Task details>
List every line in the listing below that contains the word "String", copying each of those lines in full.

——————————

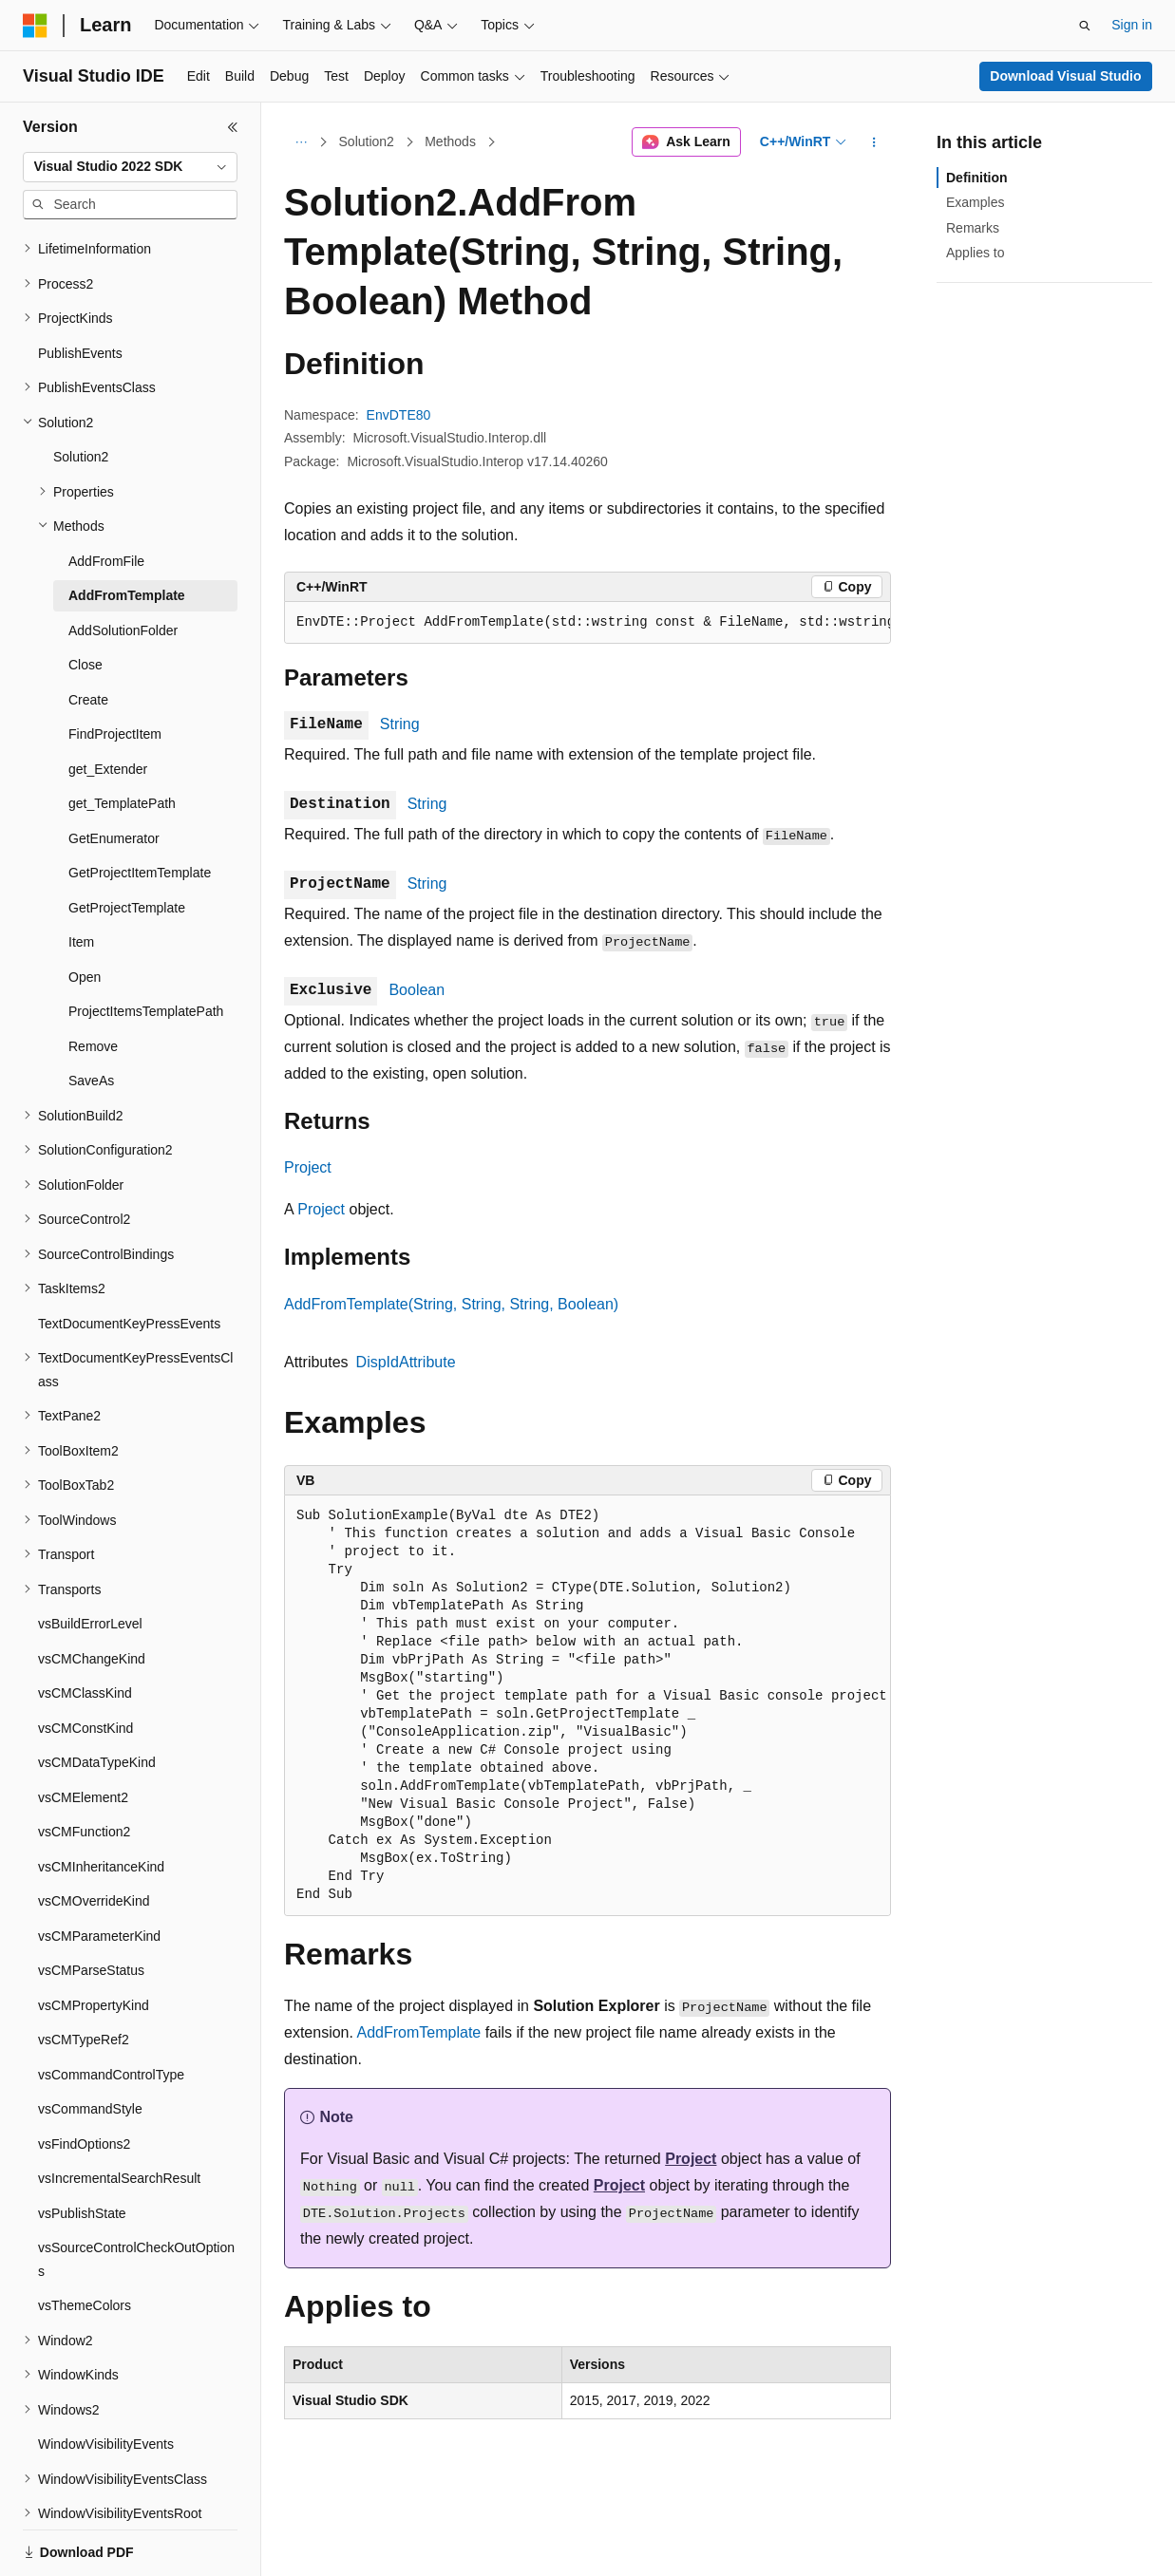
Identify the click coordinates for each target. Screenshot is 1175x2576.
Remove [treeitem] (93, 950)
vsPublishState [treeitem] (82, 2117)
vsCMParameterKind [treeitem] (99, 1840)
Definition (977, 177)
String (400, 724)
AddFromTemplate (419, 2032)
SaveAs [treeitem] (91, 984)
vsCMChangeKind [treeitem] (91, 1562)
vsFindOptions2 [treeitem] (84, 2048)
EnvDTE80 (399, 415)
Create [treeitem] (88, 603)
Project (308, 1167)
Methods (450, 141)
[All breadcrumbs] (300, 142)
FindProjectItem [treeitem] (114, 638)
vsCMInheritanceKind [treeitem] (101, 1770)
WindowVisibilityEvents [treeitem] (106, 2348)
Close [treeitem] (85, 568)
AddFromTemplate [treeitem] (126, 499)
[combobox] (130, 167)
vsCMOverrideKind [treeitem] (93, 1805)
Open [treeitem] (84, 881)
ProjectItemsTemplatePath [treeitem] (145, 915)
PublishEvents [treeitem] (80, 257)
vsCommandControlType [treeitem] (111, 1978)
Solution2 (366, 141)
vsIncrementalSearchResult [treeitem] (119, 2082)
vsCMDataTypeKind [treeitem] (97, 1666)
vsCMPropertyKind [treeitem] (93, 1909)
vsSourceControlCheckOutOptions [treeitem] (136, 2163)
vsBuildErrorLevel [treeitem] (90, 1527)
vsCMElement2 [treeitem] (83, 1701)
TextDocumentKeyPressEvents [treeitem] (129, 1227)
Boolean (417, 990)
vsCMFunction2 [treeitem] (84, 1735)
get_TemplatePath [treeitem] (122, 707)
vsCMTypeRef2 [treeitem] (83, 1943)
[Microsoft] (35, 25)
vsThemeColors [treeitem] (84, 2209)
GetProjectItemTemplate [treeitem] (139, 776)
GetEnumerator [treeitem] (114, 742)
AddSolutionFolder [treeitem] (123, 534)
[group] (587, 623)
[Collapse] (233, 127)
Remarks (972, 227)
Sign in (1131, 24)
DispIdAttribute (406, 1362)
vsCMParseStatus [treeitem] (91, 1874)
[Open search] (1085, 26)
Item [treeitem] (81, 846)
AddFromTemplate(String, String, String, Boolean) (451, 1304)
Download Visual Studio (1065, 76)
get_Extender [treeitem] (107, 673)
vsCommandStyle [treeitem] (90, 2013)
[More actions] (874, 142)
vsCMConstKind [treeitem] (85, 1632)
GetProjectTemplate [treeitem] (126, 811)
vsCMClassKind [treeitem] (85, 1597)
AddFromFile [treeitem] (106, 465)
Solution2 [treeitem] (80, 360)
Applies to (975, 252)
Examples (975, 202)
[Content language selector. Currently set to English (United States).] (114, 2541)
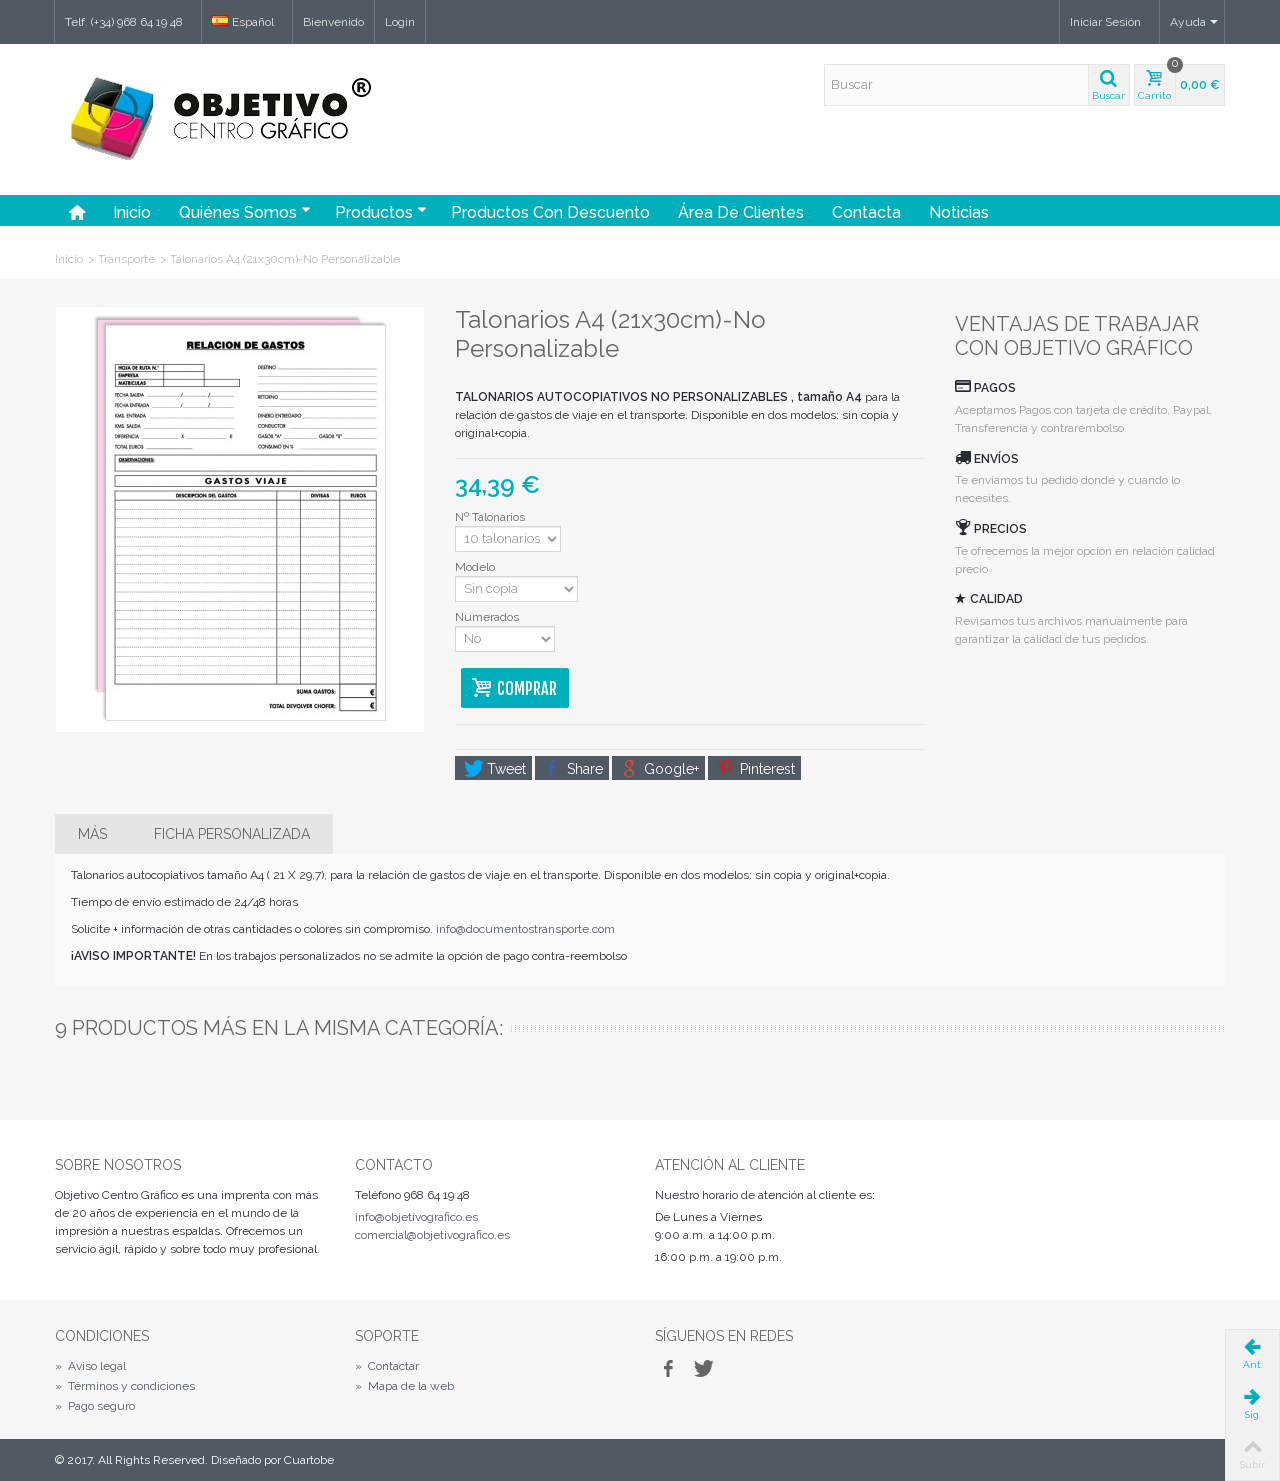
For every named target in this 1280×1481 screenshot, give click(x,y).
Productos (381, 212)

——————————

The response>
String (400, 724)
AddFromTemplate(String, String, String, Boolean) (451, 1304)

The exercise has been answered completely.